My first disclosure was at the beginning of March to a  group of women with whom I was sharing a weekend away. They are all mothers, which makes them different from my other friends, but which was part of the  intrigue for me: I liked getting to know people in a different life-stage. I confided in them because we had spent the year as a kind of girls' support group, and we were talking about important events and personal growth. There was no way to not mention IF in that context. They were all understanding and supportive, said nothing hurtful or clueless, and we actually had a very interesting conversation about the adoption journey one had taken (previous to this we did not realize she was an adoptive mom.)

My next disclosure (just yesterday) was to someone I consider a good friend, but with whom I do not share the kind of history that I  share with some of my friends. We were talking about big life events and decisions: she is recently engaged, might be moving to another country for year, and we are both teachers and share concerns around that, including how to fit career and family together. So at one point in the conversation I just up and said "And we have an appointment at the fertility clinic this week...." and then  talked around the subject without going into the nitty-gritty details.  She was also kind and supportive, mentioned that she knew someone who was starting treatments, and by her remarks let me know that she understood this was a big deal and wished us  the best. So, that went well too.
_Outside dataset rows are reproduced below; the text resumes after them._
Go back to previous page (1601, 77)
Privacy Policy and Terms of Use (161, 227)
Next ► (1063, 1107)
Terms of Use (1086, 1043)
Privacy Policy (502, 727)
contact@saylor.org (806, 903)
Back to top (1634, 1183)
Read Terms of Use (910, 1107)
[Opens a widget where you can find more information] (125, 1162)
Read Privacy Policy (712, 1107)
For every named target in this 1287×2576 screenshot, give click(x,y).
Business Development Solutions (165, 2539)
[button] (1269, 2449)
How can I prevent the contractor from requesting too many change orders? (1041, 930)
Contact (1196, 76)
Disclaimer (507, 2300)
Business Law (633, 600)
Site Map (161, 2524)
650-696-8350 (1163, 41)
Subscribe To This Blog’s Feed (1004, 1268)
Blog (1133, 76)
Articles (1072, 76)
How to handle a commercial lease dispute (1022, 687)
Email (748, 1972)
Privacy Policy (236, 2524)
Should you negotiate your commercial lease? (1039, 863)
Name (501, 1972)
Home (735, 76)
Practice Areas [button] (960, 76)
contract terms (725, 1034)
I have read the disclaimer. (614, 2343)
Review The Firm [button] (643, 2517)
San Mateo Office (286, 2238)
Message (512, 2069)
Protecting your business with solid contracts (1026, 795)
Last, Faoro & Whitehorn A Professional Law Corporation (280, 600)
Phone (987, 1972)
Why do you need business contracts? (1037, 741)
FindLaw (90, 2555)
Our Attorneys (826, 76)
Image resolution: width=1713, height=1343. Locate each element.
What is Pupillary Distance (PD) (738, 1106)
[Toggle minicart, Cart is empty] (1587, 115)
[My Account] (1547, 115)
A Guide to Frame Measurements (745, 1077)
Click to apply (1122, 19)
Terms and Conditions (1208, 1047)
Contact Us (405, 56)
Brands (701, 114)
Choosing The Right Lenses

I think it is easier for me to talk about IF with people I am less intimate with, because I'm not especially worried about the news upsetting them. I think the biggest reason I haven't talked about it with people who are close to me is because I'm more concerned with their reactions, and I don't feel like dealing with those reactions until I have a handle on what is going on.

These "little disclosures" are also like practice for the bigger ones.  I'm starting to develop a level of comfort in talking about IF and what the future holds  for us.

I don't plan to go so far  as to share this  blog with family and friends, though. If I decide to share information about treatments, or go make public statements about IF, I'll probably do that on my less-anonymous blog.

Still, I find myself identifying more and more with torthúil and "The Turtles." As in, they are labels for an  experience that is becoming more and more real.

Mr. Turtle and I spent an awesome  day today hiking in The Badlands.
Scramble, Scramble


Looking down into the canyon

The Not Pregnant belly. 
(Um, I was hot, there nobody nearby in the canyon at that moment, and I wanted to let the breeze get at things. Of course,  Mr. Turtle specifically watches for these moments to get a photo.)

 * I am talking about IF through this blog to people who are technically strangers, but the blogosphere feels different...sometimes more of a  community  than the people whom life tosses into my path that have no particular reason to understand or care about IF. Maybe I'm splitting hairs here.)